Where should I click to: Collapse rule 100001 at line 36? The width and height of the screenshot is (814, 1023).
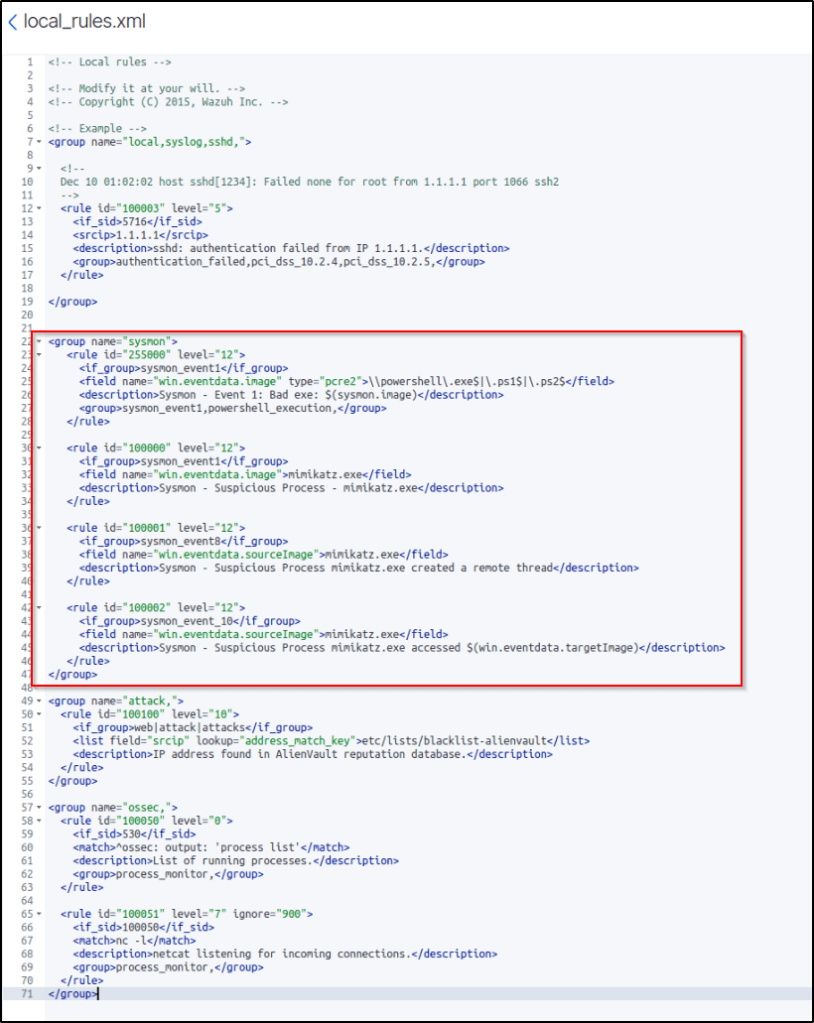point(39,527)
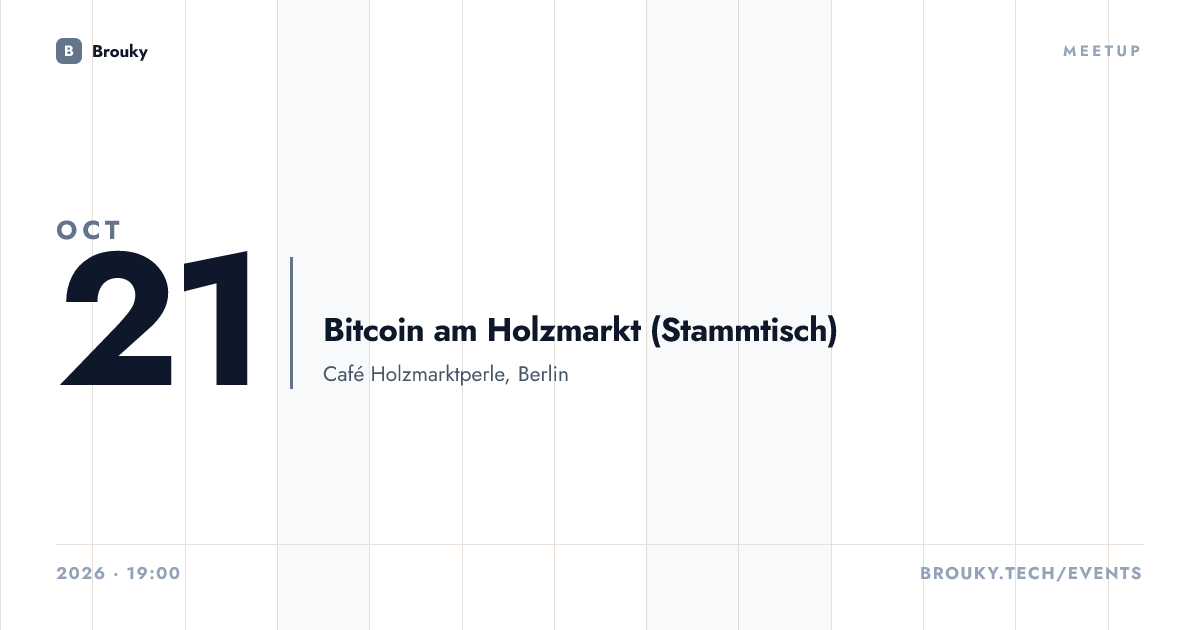Select the (Stammtisch) text in the title
The image size is (1200, 630).
[x=744, y=330]
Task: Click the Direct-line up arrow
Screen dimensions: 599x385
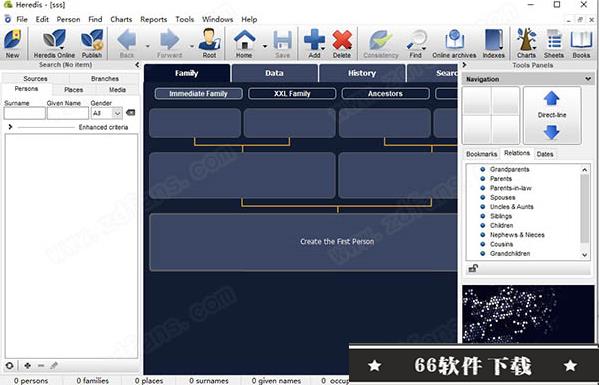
· · · · · · ·
What you will do: Copy out every one of the lines above word for word, without the pictures.

Final result:
Where should I click to: Collapse rule 100001 at line 36? The width and height of the screenshot is (814, 1023).
point(39,527)
Select the (Stammtisch) text in the title
The image size is (1200, 630).
[x=744, y=330]
Task: Click the Direct-line up arrow
Screen dimensions: 599x385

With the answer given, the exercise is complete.